The Saudi Tadawul Index closed at 7,666.1 or 8.5 percent lower than the previous month. The February rally extended to the first half of the month before the market suffered strong profit taking and lost all its YTD gains. “Importantly, trading volumes showed a clear improvement and the SR20 billion average daily trading volume was one of the best since September 2006,” said the report prepared by Khaled Al-Masri, executive partner of Rasmala, a Dubai-based regional investment bank with operating subsidiaries in Riyadh and London.
These large volumes were concentrated in the services and agricultural sectors whose 85 percent share of the trading volumes is a clear sign that this market remains in the grip of speculators. There was however increasing interest in Emaar — The Economic City, which was the most actively traded stock and ended the month around six percent higher. “The telecom sector was one of the worst performing sectors over the month as Saudi Telecom came under pressure losing around 13 percent of its value with fears that its monopoly is being further eroded by new entrants,” the report said.
“During the month, the MedGulf’s SR200 million IPO (initial public offering) went well and was oversubscribed around four times while Al-Rajhi Bank’s announcement of a bonus issue was not well received by the market,” the report said and pointed out that SABIC (Saudi basic Industries Corp.) has announced to build two new petrochemical plants for its envisaged growth plan to double its overall petrochemical output. Mobily has raised a $2.8 billion Islamic loan to fund its expansion and continues a trend of Islamic financing solutions becoming the preferred financing instrument for regional corporates.
The Dubai market sank into depression due to the negative sentiment generated by developments at Emaar among the investor community. Morocco added to its gains of the previous months to be the best performing market of the region with 20.2 percent return YTD while the other North African markets of Tunis and Egypt continued to outperform their larger GCC peers. Kuwait was the second best performing market over the month and is now the only GCC market with a positive YTD return, while the Qatari market continues to suffer from a shortage of liquidity despite valuations having reached attractive levels after its 2007 losses reached 15 percent.

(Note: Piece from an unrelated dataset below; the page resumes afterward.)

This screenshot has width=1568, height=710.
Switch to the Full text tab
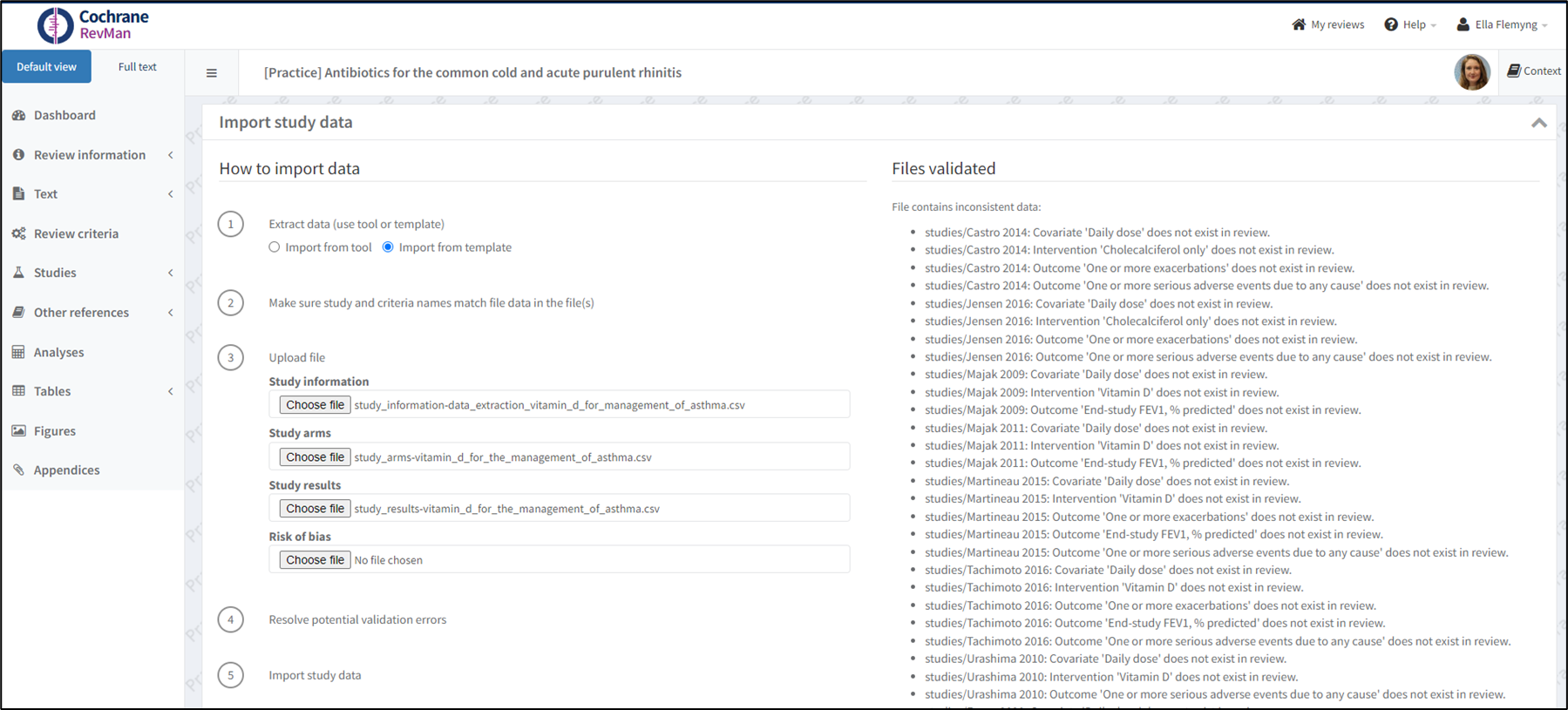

The Dubai market abruptly ended its reasonable start to 2007 with the DFM Index closing almost 11 percent lower for the month.
The Abu Dhabi market could not avoid the negative sentiment from Dubai, but in losing 6.70 percent during the month, performed relatively well.
The Kuwaiti market was the best performing GCC market with a 4.6 percent gain for the month and is now the only GCC market with positive YTD returns. “The telecom sector continued to make the news in Kuwait as a consortium led by MTC won Saudi Arabia’s third mobile license for $6.08 billion, which is significantly higher than the amount paid by Etisalat for the second license,” the report added.
The Omani market ended the month with a loss of 3.5 percent which erased the gains made during the first two months of the year.
The Qatari market continued its poor performance with a loss of 4.2 percent in March thus taking its 2007 losses to around 15 percent making it the worst performing market in the MENA region in 2007.
The Bahraini market was the only GCC market apart from Kuwait to end the month in positive territory after reversing its early weakness toward the end of the month to close around one percent higher for the month.